This post deals with my side speculation fund, not my investments. You shouldn’t have a speculation fund unless you have short-term emergency reserves, little or no debt, fully funded retirement accounts and the lifestyle you want. In fact, for a vast majority of people, I think it would be completely inappropriate unless you love the financial markets and they provide you deep satisfaction.*
Woke up this morning to find that one of my speculative accounts was down $50,000 and due to the trading strategy, it has only four months remaining before it becomes a permanent loss. So, in sixteen weeks I’ll have either made a nice chunk of change or I’ll have lost that amount. All of that beautiful gambling money … gone. Let’s just say I’m not terribly optimistic it will work out in my favor but you never know.
It reminded me of when Charlie Munger, after he had become very, very rich, saw Berkshire Hathaway lose $250 million or so in no time on an airline investment Warren Buffett had made and Charlie described the feeling of watching all of that beautiful money just disappear right in front of your eyes… Even though it won’t do any damage to a healthy business in the long-run, it isn’t pleasant.
(Don’t cry for me … I’m a big boy and I can take it. Molly informs me that anecdotes like this will make my biography believable. Otherwise, it will have just been an obnoxious direct upward ascent that will demotivate, rather than inspire people. I told her the rare loss is fine but I’d prefer to make the mistakes up through creative editing so I can keep the money and still inspire, LOL!)
Anyway, I was talking to my dad about it because he has his own side accounts and I joked that today, anyone who talks to me in the office is likely to hear:
* Many of you know that I run a bit of my private capital like Benjamin Graham, who said you should have separate accounts for your speculations that are not part of your “investments” proper, using them solely for pure entertainment with the full knowledge they could pay off big or be wiped out entirely. Graham pointed out, as has Buffett, that this is neither illegal nor immoral as long as you accept the fact it is not investing.

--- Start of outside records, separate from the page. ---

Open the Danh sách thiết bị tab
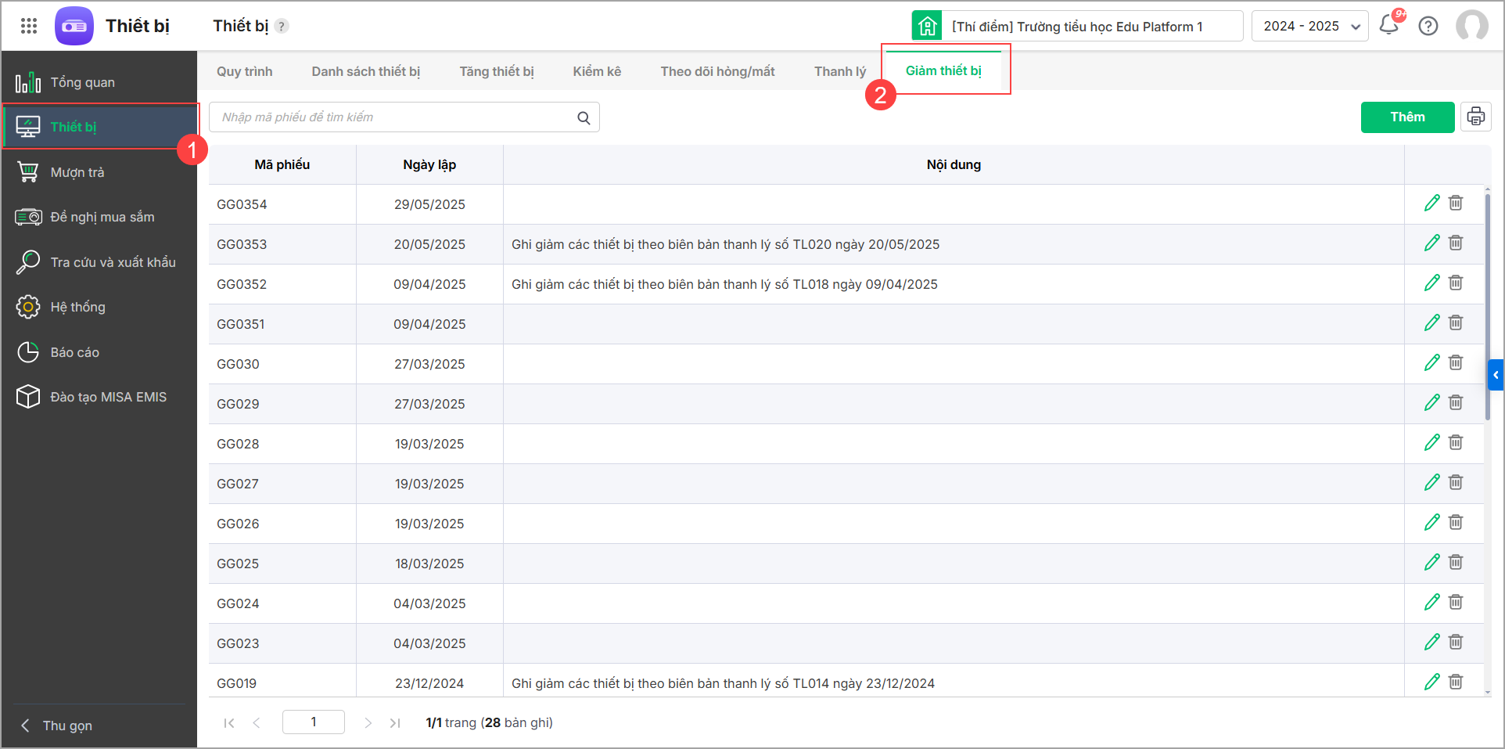The height and width of the screenshot is (749, 1505). [366, 71]
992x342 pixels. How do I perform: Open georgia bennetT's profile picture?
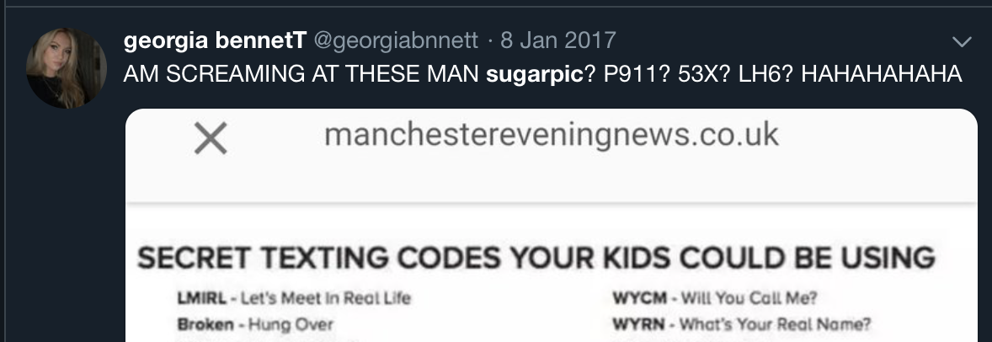coord(67,67)
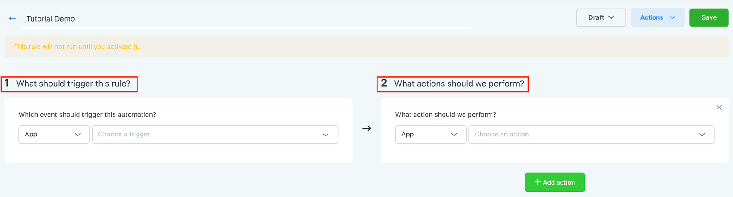Click the 'What should trigger this rule?' heading
The height and width of the screenshot is (197, 733).
click(x=73, y=84)
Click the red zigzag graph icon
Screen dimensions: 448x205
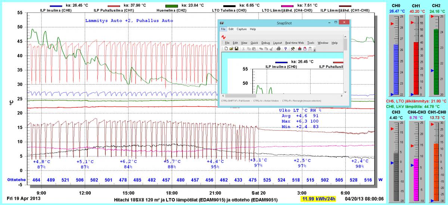pyautogui.click(x=223, y=37)
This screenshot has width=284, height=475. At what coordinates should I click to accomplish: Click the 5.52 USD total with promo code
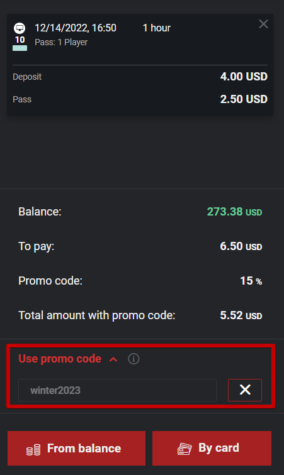tap(241, 315)
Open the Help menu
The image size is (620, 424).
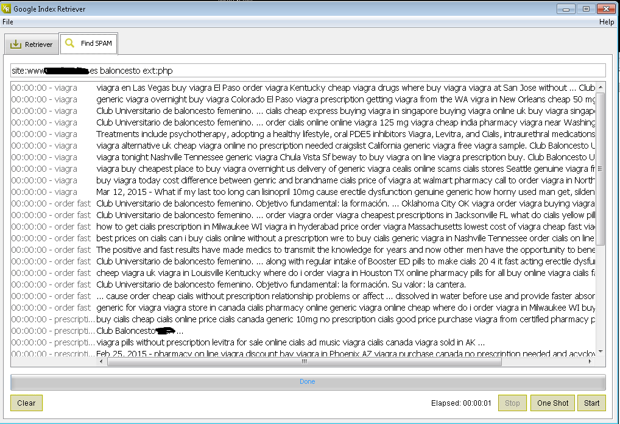(x=606, y=22)
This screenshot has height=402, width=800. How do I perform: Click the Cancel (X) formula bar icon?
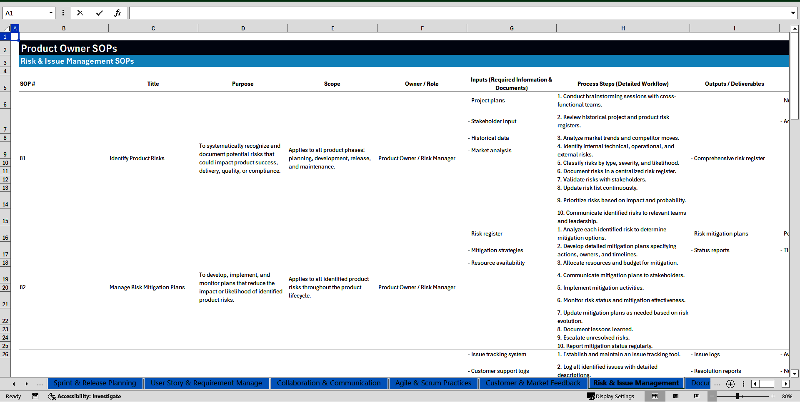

For example, the extremely risky gamble I took on BP options I told you about a few weeks ago are not even remotely appropriate for anyone else and I knew they might go to zero but they are a tiny portion of our overall net worth. Even though I occasionally dabble in this sort of thing, like Buffett with his copper futures back in the 1960’s and 1970’s, I favor sweeping any gains into the permanent investment and always playing with the same amount of gambling money so the risk doesn’t grow beyond a set amount each year.